** BEGIN Data for this task **
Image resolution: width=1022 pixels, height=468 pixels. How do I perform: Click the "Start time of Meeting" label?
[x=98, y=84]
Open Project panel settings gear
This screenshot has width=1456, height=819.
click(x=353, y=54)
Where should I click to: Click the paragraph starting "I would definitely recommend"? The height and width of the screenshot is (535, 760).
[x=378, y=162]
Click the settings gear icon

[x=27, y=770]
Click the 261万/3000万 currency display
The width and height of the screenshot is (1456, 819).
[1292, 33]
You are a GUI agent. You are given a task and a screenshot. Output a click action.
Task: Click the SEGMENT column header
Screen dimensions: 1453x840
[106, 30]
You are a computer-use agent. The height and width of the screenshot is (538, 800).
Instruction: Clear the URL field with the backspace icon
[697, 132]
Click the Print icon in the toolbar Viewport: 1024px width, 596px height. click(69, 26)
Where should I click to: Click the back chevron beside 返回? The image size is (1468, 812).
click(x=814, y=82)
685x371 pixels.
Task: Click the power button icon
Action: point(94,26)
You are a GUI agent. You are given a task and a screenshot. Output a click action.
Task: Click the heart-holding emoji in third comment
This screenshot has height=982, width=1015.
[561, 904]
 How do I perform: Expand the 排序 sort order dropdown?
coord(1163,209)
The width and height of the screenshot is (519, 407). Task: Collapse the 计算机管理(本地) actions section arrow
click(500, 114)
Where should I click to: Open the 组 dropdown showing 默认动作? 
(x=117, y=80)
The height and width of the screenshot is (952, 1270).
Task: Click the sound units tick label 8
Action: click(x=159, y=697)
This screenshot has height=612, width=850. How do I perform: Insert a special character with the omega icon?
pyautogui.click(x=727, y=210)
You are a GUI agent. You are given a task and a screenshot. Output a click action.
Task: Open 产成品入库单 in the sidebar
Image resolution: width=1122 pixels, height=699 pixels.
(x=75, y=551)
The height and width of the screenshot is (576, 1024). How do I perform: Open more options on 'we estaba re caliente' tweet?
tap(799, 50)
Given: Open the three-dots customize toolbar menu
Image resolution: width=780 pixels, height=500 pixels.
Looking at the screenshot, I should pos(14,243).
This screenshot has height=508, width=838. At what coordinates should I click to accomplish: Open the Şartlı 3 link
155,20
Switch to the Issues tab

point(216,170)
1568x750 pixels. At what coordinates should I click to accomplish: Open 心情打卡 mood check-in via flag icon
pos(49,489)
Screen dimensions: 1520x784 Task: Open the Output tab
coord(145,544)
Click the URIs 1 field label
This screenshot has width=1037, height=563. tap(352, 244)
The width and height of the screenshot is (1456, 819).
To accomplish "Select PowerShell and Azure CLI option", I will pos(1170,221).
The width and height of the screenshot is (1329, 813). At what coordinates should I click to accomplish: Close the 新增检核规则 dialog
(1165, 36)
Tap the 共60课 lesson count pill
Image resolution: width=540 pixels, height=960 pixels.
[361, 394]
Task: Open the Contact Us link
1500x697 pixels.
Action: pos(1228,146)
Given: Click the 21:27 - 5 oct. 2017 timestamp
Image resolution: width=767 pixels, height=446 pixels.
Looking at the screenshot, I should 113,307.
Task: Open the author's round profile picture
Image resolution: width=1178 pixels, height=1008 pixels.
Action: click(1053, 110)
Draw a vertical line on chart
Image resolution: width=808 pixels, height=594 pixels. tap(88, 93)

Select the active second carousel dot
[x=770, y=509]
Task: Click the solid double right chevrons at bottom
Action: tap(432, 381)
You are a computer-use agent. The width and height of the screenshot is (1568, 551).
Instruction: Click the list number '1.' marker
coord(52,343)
** END Data for this task **
▶ [Task to carry out] Please copy out the rows above word for word, beginning with the very first row and continuing through the row that contains "pyautogui.click(x=727, y=210)".

▶ [Reply]
Image resolution: width=1022 pixels, height=468 pixels. How do I perform: Click the "Start time of Meeting" label?
[x=98, y=84]
Open Project panel settings gear
This screenshot has width=1456, height=819.
click(x=353, y=54)
Where should I click to: Click the paragraph starting "I would definitely recommend"? The height and width of the screenshot is (535, 760).
[x=378, y=162]
Click the settings gear icon

[x=27, y=770]
Click the 261万/3000万 currency display
The width and height of the screenshot is (1456, 819).
[1292, 33]
You are a GUI agent. You are given a task and a screenshot. Output a click action.
Task: Click the SEGMENT column header
Screen dimensions: 1453x840
[106, 30]
You are a computer-use agent. The height and width of the screenshot is (538, 800).
Instruction: Clear the URL field with the backspace icon
[697, 132]
Click the Print icon in the toolbar Viewport: 1024px width, 596px height. click(69, 26)
Where should I click to: Click the back chevron beside 返回? The image size is (1468, 812).
click(x=814, y=82)
685x371 pixels.
Task: Click the power button icon
Action: point(94,26)
You are a GUI agent. You are given a task and a screenshot. Output a click action.
Task: Click the heart-holding emoji in third comment
This screenshot has height=982, width=1015.
[561, 904]
 How do I perform: Expand the 排序 sort order dropdown?
coord(1163,209)
The width and height of the screenshot is (519, 407). Task: Collapse the 计算机管理(本地) actions section arrow
click(500, 114)
Where should I click to: Open the 组 dropdown showing 默认动作? 
(x=117, y=80)
The height and width of the screenshot is (952, 1270).
Task: Click the sound units tick label 8
Action: click(x=159, y=697)
This screenshot has height=612, width=850. How do I perform: Insert a special character with the omega icon?
pyautogui.click(x=727, y=210)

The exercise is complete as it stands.